Hustle Your Work with WordHustler
Of all the things that writers have to do, the task that seems the most burdensome is the step that’s most crucial to getting our work into print: submitting it. Sending out submissions isn’t just a bookkeeping nightmare – you have to remember where you sent it and when and how long to wait before following up and whether the work was paid for or not and if not when it’s going to be paid and who you need to contact at each publication and how many times a piece was rejected and when it’s going to be published and… – it’s also an emotionally super-charged experience. Every query or finished piece you send out is yet another chance for some person you don’t know to reject you, and the psychological toll of rejection adds up pretty fast.
WordHustler is a new service that aims to take at least some of the hassle out of submitting. While they don’t offer personal therapy for rejection anxiety sufferers (yet?) they do offer an incredible system for finding markets and contests to submit your work to, sending work out, and tracking your submissions and responses. And it’s a real end-to-end service – they do all the work of evaluating markets, printing manuscripts or queries, and even mailing out your work – all you have to do is select markets, write cover letters, and click “Send”.

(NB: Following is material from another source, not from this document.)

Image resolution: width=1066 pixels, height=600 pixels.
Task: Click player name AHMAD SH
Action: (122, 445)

Here are some of the things you can do with WordHustler:
- Research markets in their database of over 3,000 magazines, publishing houses, and contests. Each entry is evaluated by hand to weed out scams and assure accuracy.
- Create cover letters and queries using their online LaTeX interface. LaTeX is not a word processor, it’s a typesetting engine, so documents produced on WordHustler look like they’ve been professionally printed. Talk about standing out! (According to Anne Walls, one of the founders, they’re looking at expanding this for the creation of manuscripts as well.)
- Track your projects. You can upload your manuscripts (in PDF format only, for now, but more formats will be accepted down the road), add notes, tags, status, and other information, and search by word count, degree of completeness, or keywords. When a project is done, you can instantly find relevant markets and contests according to genre, tags, and other criteria.
- Send submissions to selected markets. Once you’ve identified a market, written your cover letter, and uploaded your manuscript, WordHustler does the work of assembling your submission, according to the publisher’s guidelines. If the publisher wants the first ten pages, they send the first ten pages. If the publisher wants a reply postcard, they send a reply postcard (pre-addressed to you). Whatever instructions the publisher gives, WordHustler follows.
- Track submissions. Your dashboard lists all the manuscripts you have out, and you can mark off responses as they return.
- Get advice. You and your fellow WordHustlers can comment on markets and vote them up or down, so others benefit from your experience. The WordHustler blog offers advice, interviews, and market information. And they’re growing: more social media and community features are on their way.
The best part is, everything except printing and mailing submissions is free. WordHustler charges only for sending out manuscripts, charging a pretty fair rate for printing, compiling, and shipping your manuscript depending on the size of the submission.
Actually, that’s not the best part. The real best part is that WordHustler is founded and run by two authors, Anne Walls and John L. Singleton, so they know from first-hand experience about the problems writers face. WordHustler was created to manage their own submissions – it grew out of the actual experiences that writers have juggling their submission tracking and market research with the creative work of actually writing. I’ve been emailing back and forth with Walls for the last couple weeks, and it’s clear that her and Singleton’s top priority is to serve the interests of writers.
It’s clear, too, that they continue to look for new ways to add even more value to the service. I emailed Walls with a list of ways I thought WordHustler could be made even more useful; in almost every case, they were already working on the things I’d suggested, and were very open to the few ideas I had that they hadn’t already started working on. That, to me at least, is incredibly promising.
So market listings are free – the point isn’t to profit from listing markets, but to provide writers as much information as possible. Writer feedback on markets is listed, so we all benefit from each other’s experiences. Unethical or predatory markets (like contests that exist solely to drive sales of the published book of “winners”) are removed, or not listed in the first place.
In the final assessment, WordHustler is a well-thought-out and useful service, and I highly recommend writers check it out. As with all tools, it’s entirely possible that it won’t fit your particular style or needs, which is why I put together a whole series on submission tracking techniques and tools – find the one that works for you. But WordHustler is a more-than-worthy addition to that lineup, and goes far beyond just tracking submissions. If you’re an active writer, you will get a lot of use out of WordHustler.